Modeling time-averaged surface mass balance of the Elbrus glacial complex (Central Caucasus) and evaluation of the uncertainties caused by random weather fluctuations

The purpose of the research is to assess the influence of the random weather fluctuations on the estimates of the model-based surface mass balance (SMB) components of the mountain glacier. The common approach in the modeling studies is to use meteorological records (measured or modelled) – surface air temperature and precipitation rate – as weather forcing in numerical experiments. The results of the calculations are normally very sensitive to the parameter choice. The model should be carefully calibrated against measured SMB to obtain correct results. What is usually ignored within the frameworks of this approach is that forcing records at e.g. daily resolution contain internal weather variability which after being integrated by the model can result in spurious variations in surface mass balance and, as a result, in further misinterpretation of the results.

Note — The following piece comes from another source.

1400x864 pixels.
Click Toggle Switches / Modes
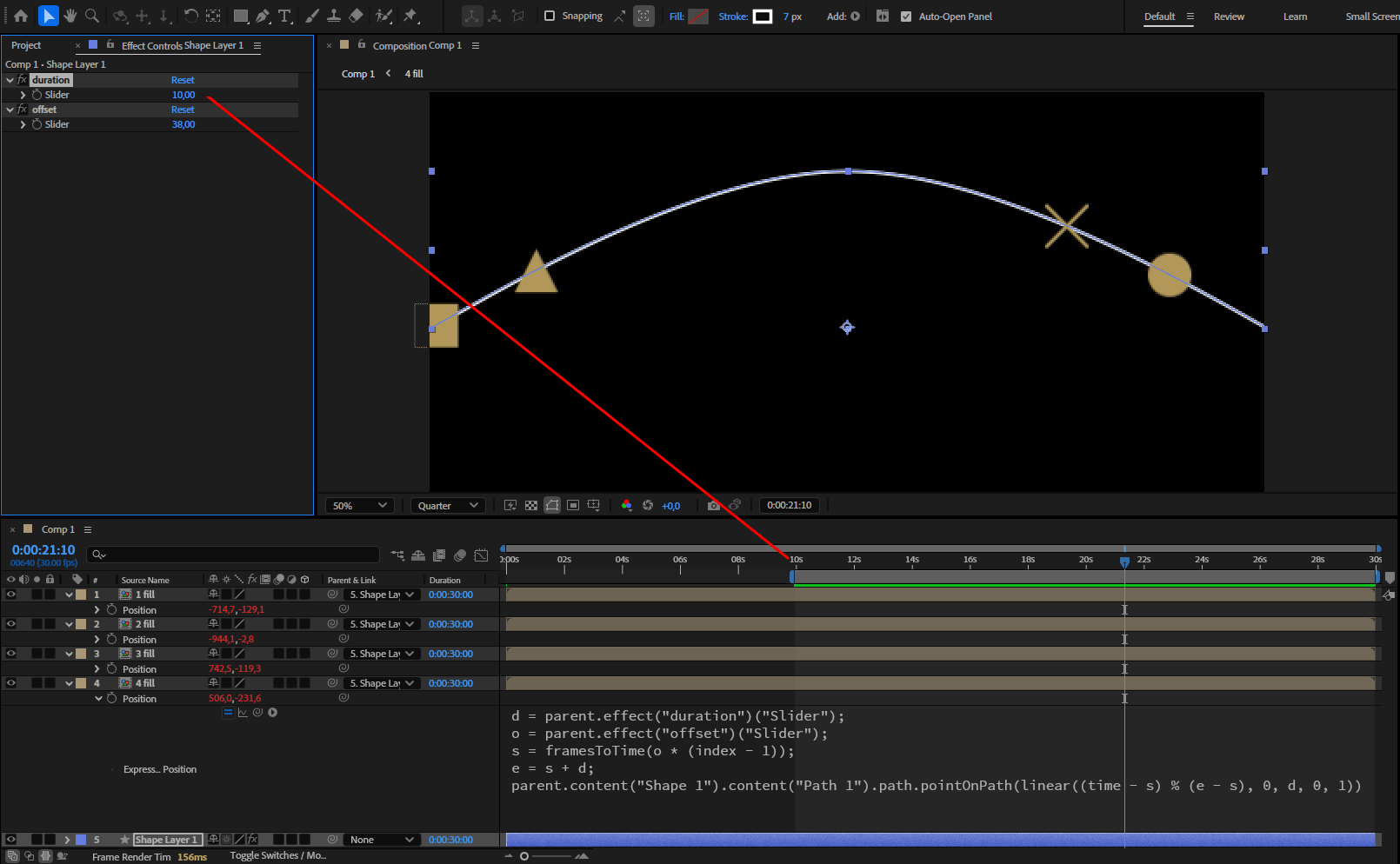(277, 855)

To evaluate uncertainty in SMB calculations we force a spatially distributed energy balance model of the Elbrus glacial complex in the Central Caucasus with surrogate series of surface air temperature and precipitation rate. An ensemble of 50 surrogate series at a daily resolution of two model decades duration each were produced by a stochastic weather generator WGEN basing on the observed meteorological series at the weather stations Terskol located nearby. In WGEN, precipitation events are simulated by a first-order Markov chain, and the intensity of precipitation is represented using independent gamma distribution. Air temperature is calculated by fitting the appropriate distributions and harmonic functions separately for wet and dry days. Seasonality is reproduced by an estimate of individual sets of model parameters for different periods of the year. Statistical analysis of the generated ensemble of SMB components reveals that the standard deviation of SMB components (accumulation rate, melting, evaporation, runoff, melt water retention) vary within the limits several percents, but the range of variability within the ensemble is rather higher and cannot be ignored in retrospective studies. Our approach enables to filter out reaction of the modelled glaciers induced by the weather noise from systematic reply on climate change.